The family of Kendrick Johnson, the young man found dead inside a rolled-up gym mat in his high school gymnasium, believes the video surveillance footage that a judge ordered released to them has been tampered with, CNN reports.
CNN also obtained what they are calling a "scathing report" written by the coroner in the Johnson case, claiming the evidence at the crime scene was compromised and information for his investigation was withheld.
Authorities have claimed that the 17-year-old fell between mats trying to reach for a sneaker, but Johnson's family suspects that the boy was murdered. The family continue to desperately search for answers.
According to lawyers for the family, the video footage released to them is missing time codes and includes gaps and footage apparently from a mysteriously blurry and out-of-position camera that should have been able to pick up the exact spot where Johnson's body was found some 10 months ago, CNN reports.
In one example used by the Johnson family attorney, Chevene King, and shown to CNN reporters, a man seen walking away from the gym late at night suddenly disappears while other images shot at different times show people walking in the same location.
King also found images apparently from a camera that should have shown the exact location where Johnson's body was discovered, but the image was blurry and out of position, he said and CNN reports.
While King didn't accuse the authorities of tampering with the evidence, he noted that the camera footage was the latest odd occurrence in a string of oddities.
"We have had what I think is a series of events that causes you to raise the question, when does a coincidence stop being a coincidence," King told reporters Wednesday in Valdosta, Ga., CNN reports.
Attorneys for Lowndes County Sheriff Chris Pine and the Lowndes County High School say that the video that the family has is the raw footage and contains no edits.
New of potential video-footage tampering comes on the heels of CNN obtaining a report from the coroner's office through an open records request, which shows that the coroner believes the crime scene was compromised.
"I was not notifed in (sic) this death until 15:45 hours.
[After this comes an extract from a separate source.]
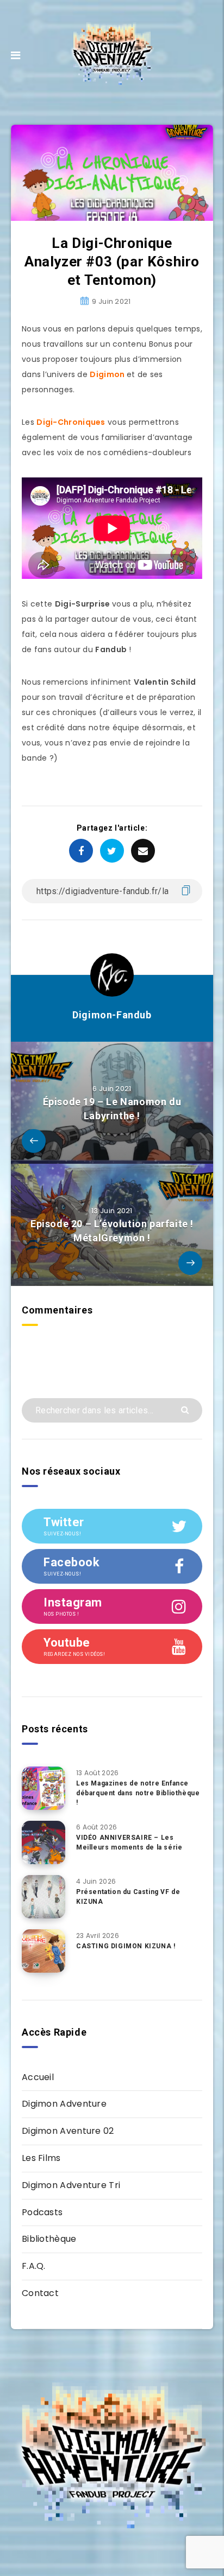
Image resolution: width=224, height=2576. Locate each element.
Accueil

The investigative climate was very poor to worse when I arrived on the scene. The body had been noticably (sic) moved. The scene had been compromised and there was no cooperation from law enforcement at the scene. Furthermore the integrity of the evidence bag was compromised on January 13, 2013, by opening the sealed bag and exhibiting the dead body to his father," wrote Lowndes County Coroner Bill Watson in a report dated Jan. 22, CNN reports.
"I do not approve of the manner this case was handled. Not only was the scene compromised, the body was moved. The integrity (sic) was breached by opening a sealed body bag, information necessary for my lawful investigation was withheld," he said.
The U.S. attorney's office in Macon, Ga., opened an investigation into the case last week. That investigation was also prompted by federal prosecutor Michael Moore's review of evidence collected by both authorities and the family's own investigator, which concluded that "sufficient basis exists" to warrant a formal review of the facts, CNN reports.